Seven years on from the devastating floods of 2004 and things are looking brighter for the hill country in the Manawatū-Whanganui Region.
With the help of Horizons Regional Council and MAF, hill country farmers have planted over 4 million trees and built more than 230km of fences in a bid to protect their erosion-prone land.
The driving force behind this project is Horizons’ Sustainable Land Use Initiative (SLUI).
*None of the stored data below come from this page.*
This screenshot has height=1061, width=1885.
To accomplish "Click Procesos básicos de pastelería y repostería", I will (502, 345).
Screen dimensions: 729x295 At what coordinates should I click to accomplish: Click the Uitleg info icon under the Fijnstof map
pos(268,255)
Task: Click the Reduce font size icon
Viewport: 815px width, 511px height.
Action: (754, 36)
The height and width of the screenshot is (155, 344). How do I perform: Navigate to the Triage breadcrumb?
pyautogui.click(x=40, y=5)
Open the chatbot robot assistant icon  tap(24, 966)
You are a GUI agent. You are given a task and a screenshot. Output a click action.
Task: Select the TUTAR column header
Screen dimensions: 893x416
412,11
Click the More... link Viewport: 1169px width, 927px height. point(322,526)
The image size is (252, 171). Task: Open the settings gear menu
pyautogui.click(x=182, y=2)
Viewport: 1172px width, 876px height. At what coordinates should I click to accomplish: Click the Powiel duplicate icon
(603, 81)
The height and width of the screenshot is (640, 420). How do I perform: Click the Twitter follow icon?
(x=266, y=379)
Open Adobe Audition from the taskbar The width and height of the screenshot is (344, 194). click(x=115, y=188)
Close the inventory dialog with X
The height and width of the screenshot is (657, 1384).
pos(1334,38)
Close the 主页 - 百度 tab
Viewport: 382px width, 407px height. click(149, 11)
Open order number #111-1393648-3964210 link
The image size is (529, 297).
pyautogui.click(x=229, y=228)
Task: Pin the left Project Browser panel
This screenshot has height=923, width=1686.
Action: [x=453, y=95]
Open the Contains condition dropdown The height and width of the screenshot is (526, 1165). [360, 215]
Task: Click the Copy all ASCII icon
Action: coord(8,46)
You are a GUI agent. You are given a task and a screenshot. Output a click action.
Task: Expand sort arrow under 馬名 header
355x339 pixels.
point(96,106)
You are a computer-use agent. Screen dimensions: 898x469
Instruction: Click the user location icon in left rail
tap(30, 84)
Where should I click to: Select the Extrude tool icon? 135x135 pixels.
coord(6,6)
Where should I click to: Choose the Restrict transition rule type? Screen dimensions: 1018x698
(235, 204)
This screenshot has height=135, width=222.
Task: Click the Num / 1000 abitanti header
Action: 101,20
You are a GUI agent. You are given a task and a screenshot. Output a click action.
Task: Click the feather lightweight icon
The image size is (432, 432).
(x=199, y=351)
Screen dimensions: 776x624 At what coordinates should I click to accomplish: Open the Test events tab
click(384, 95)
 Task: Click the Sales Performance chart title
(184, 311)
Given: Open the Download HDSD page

Developed after the devastation of the February 2004 storm which led to the loss of 200 million tonnes of silt from our hills, SLUI set out to reduce hill country erosion and reduce the flood risk to the region’s plains.
Horizons chairman, Bruce Gordon, says the programme takes a holistic look at land management on the farm.
“It offers farmers solutions to reduce erosion through tree planting, land retirement and pest control,” says Mr Gordon.
“In doing so, not only are they protecting their own land they are also helping improve water quality and reduce the flood risk to those who live downstream by reducing the amount of sediment in the streams and rivers.”
Approximately 60%, or 1,600,000 hectares, of the Manawatū-Whanganui region is hill county and the council estimates around 200,000 hectares of this has the potential for moderate to severe erosion.
There are now 355 farms now part of the programme and plans for 100 more to come on board this year.